Task to carry out → Please retype the listing, starting with the line that contains "This screenshot has height=705, width=1460." and going on through the line that contains "LibreOffice Writer from", and leave out the pictures.

Records to use →
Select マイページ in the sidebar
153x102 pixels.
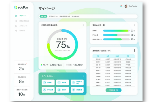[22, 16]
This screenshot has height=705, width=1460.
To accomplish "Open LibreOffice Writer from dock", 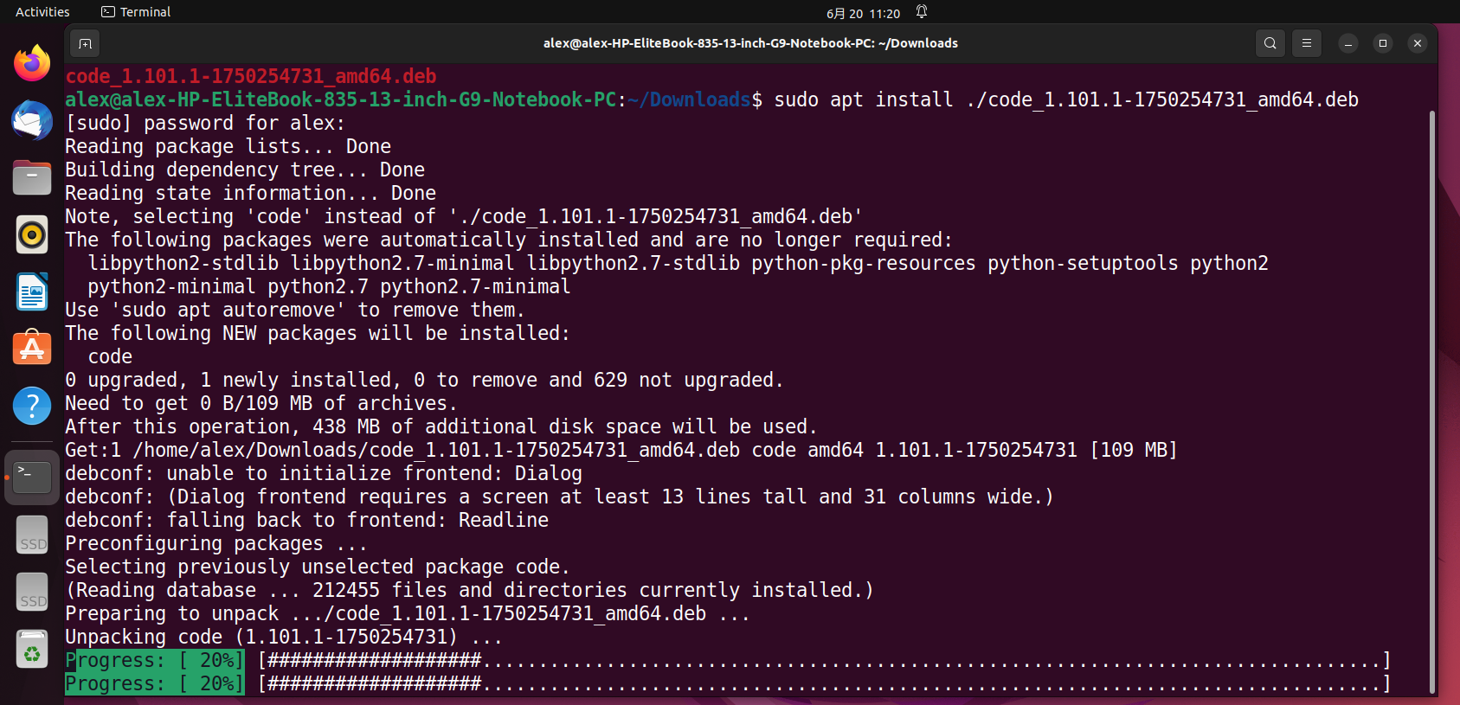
* * *
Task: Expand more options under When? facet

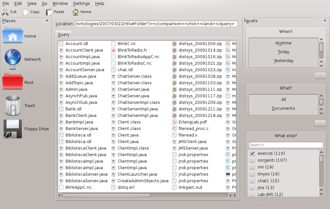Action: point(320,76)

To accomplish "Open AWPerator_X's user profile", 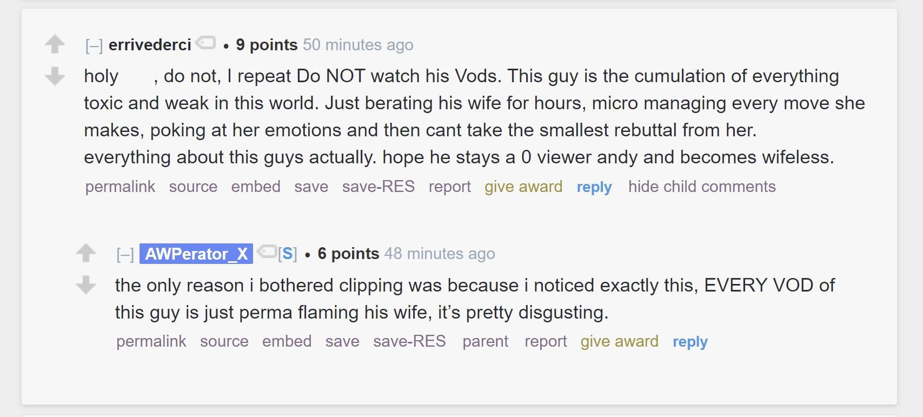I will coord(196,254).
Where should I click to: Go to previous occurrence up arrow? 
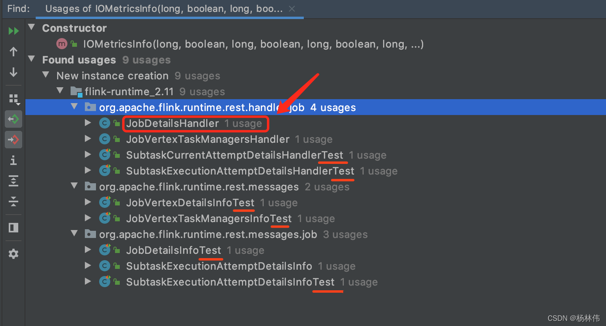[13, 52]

Output →
This screenshot has height=705, width=1460.
To accomplish "Open LibreOffice Writer from dock", 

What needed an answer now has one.